Jev Fervor Leads to Talk of Big Valuation Boost

Silicon Valley has a new AI startup to obsess over—and throw money at. We’re hearing that TypeSafe AI, the startup developing a new kind of model called Jev, has started to talk to investors about raising an enormous round—$1 billion or even more—and that some unnamed investors have offered to put money in at a valuation of $10 billion or more. All this for a startup that said only last week it had raised $40 million, at a valuation, according to PitchBook, of $200 million.

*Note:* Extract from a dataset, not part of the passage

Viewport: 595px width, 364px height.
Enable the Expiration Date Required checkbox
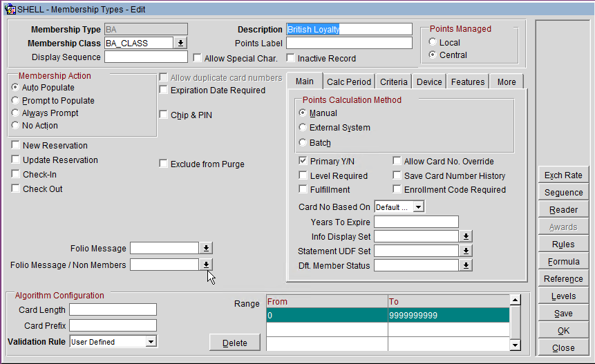164,90
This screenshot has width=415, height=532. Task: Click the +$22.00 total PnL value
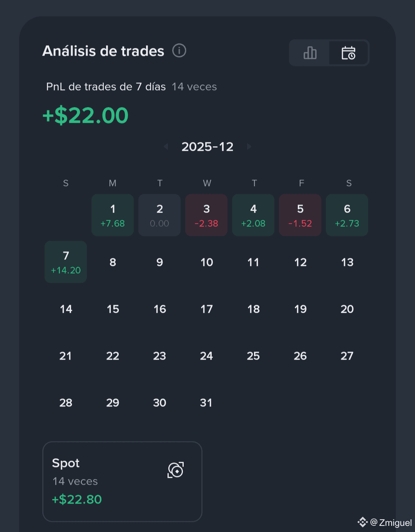[x=85, y=116]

Talks are early and a lot could change over the next few days and weeks. But the buzz is palpable: on Wednesday at our AI Agenda Live conference in San Francisco, at least two speakers brought Jev up, with pretty glowing terms. “Incredibly fast,” remarked Nvidia’s senior director of high performance computing, Dion Harris, while noting the model’s limitations.

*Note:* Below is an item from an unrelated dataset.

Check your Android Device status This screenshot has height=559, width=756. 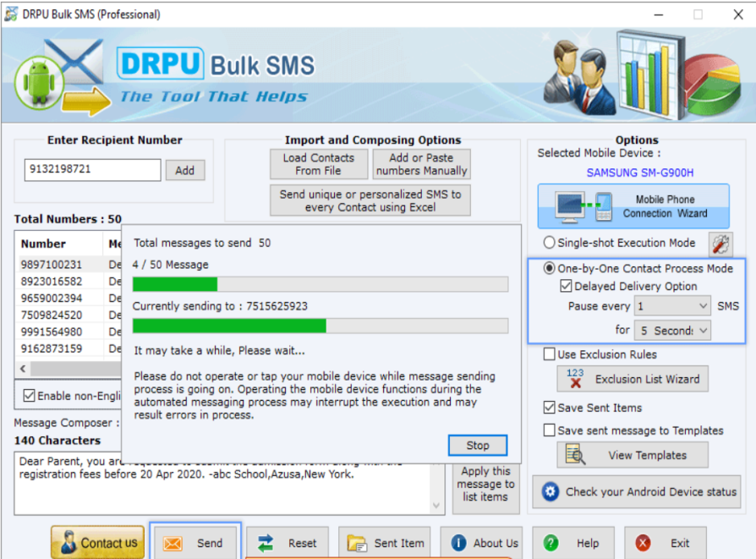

This buzz may be driving up its compute costs, making it more amenable to another round—a scenario that just played out with the startup behind Instinct.
If TypeSafe succeeds in raising the funds at such a high valuation, it would demonstrate that investors are still eager to back startups taking on the cost-intensive process of training new AI models, even after a proliferation of such neolabs—many started by Google DeepMind and OpenAI alumni—in the past two years.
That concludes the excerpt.